If I was building ranking algorithm and just kept picking a random seed to arbitrarily sort a list of numbers until it was correct, most people would consider that obviously cheating. However if I did the same thing but stuck 3 dense matrices between the seed and the list to be ranked it would considered AI.
With that being said, this is not an excuse for refusing to share paper code or making sure the experiments are reproducible.
In these situations, I have suggested releasing anonymous implementations after the paper is accepted just to get the code out there. I am not certain this is the right thing to do!
Give me a one liner huggingface or torchhub, or a working google colab. Or I'm probably nexting your work and trying the second and third best model instead.
Imagine isolated code dumps without the shared history leading to nightmare merge conflicts…
I think this makes its really hard for anyone not steeped in experience to parse through the outputs of the spraying firehouse, and organize their thinking rigorously — thereby fragilizing the field’s intellectual output in a vicious cycle.
I don't think this is what a rejection means. Papers are accepted and rejected from the challenge depending on whether they do a good and thorough job of attempting to replicate the original work, not depending on whether or not they succeed.
Even WITH code supplied by the authors, this was always a struggle. It'd usually take about a week or so just to get their github project out of dependency hell and actually run at all.
And if it needed to be reproduced in another framework, I'd really really want some kind of demo code just to clarify what exactly the authors were trying to describe. Especially if their descriptions had holes or discrepancies that only became clear when trying to fit the pieces together.
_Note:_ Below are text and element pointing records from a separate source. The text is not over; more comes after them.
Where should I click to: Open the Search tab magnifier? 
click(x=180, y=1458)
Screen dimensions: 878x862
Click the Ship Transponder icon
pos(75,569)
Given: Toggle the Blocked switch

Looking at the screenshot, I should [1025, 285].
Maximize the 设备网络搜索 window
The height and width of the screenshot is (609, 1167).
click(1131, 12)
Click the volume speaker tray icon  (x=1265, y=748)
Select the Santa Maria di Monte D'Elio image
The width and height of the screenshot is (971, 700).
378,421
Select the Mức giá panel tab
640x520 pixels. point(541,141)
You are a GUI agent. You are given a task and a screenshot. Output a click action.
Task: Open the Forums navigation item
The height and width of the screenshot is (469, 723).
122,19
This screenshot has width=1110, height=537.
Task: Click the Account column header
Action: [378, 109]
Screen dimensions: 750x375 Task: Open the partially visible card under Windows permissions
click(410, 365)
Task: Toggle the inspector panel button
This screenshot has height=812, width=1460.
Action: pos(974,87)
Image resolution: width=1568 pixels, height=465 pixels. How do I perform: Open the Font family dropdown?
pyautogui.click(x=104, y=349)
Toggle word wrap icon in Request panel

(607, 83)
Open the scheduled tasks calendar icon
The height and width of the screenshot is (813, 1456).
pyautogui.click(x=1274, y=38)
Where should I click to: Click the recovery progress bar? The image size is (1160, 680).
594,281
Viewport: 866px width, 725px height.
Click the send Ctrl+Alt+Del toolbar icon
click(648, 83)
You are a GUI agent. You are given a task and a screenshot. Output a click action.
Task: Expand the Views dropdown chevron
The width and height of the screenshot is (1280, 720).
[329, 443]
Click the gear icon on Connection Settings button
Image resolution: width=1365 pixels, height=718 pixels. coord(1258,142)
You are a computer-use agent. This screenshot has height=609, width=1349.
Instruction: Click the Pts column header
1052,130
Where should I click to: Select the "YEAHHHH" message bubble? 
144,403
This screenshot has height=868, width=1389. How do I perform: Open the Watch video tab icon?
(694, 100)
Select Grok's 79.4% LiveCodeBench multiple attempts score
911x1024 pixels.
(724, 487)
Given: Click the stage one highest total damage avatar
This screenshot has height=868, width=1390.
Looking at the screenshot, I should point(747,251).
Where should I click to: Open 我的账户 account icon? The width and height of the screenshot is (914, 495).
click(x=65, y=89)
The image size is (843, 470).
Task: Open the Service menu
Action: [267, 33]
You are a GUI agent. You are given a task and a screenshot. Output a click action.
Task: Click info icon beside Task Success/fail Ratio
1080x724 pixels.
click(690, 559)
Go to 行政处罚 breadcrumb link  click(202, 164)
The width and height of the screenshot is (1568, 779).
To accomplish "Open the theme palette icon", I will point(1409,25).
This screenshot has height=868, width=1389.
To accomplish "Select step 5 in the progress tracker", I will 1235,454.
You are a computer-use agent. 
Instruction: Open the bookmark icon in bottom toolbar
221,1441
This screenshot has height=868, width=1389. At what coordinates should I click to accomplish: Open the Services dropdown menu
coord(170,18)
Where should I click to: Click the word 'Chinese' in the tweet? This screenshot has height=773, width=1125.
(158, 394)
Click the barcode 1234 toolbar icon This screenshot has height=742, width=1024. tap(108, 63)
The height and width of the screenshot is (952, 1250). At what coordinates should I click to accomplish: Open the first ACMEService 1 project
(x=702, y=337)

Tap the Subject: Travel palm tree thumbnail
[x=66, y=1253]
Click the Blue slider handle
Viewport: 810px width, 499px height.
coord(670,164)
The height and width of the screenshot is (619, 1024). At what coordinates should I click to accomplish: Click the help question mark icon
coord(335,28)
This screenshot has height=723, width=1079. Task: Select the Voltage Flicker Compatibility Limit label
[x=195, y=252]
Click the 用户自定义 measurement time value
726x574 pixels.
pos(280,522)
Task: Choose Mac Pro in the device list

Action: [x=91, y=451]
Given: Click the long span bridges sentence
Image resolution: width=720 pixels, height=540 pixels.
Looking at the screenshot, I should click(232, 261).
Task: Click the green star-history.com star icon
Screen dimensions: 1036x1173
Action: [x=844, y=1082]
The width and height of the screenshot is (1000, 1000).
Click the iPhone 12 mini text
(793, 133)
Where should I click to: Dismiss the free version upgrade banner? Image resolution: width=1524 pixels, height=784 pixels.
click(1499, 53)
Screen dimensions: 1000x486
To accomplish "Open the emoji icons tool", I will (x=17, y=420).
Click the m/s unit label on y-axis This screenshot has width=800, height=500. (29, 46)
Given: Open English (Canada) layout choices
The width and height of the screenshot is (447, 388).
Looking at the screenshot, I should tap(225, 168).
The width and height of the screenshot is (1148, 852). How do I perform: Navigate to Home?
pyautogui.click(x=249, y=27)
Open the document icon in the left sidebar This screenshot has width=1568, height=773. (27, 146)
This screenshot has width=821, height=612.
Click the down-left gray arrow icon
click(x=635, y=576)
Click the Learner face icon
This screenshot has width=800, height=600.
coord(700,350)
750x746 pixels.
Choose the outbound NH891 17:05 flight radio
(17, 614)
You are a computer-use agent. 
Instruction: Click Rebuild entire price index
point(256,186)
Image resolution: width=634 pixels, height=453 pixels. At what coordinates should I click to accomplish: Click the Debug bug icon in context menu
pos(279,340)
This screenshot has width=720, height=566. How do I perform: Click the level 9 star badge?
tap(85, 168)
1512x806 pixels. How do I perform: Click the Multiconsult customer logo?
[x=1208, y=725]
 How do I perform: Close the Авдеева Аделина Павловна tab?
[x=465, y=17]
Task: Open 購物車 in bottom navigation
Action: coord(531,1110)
I remember trying to reproduce a couple of object tracking papers from the same authors, one with an overly complex and poorly defined feature set, the other with a glaring mistake/omission that forced my team to redesign the model because they described using a certain layer type in a way that made no sense.
There were a few good exceptions that provided nice code, but difficult reproduction seemed to be the norm.
I'm not writing this to defend deep learning. Reproducibility is an incentives problem across ALL of science. We value novelty and prestigious publications over everything. Nobody wants to fund "boring" research that reproduces existing results. To fix academic science, we need to reward reproducible research and fund groups such that they're capable of performing it.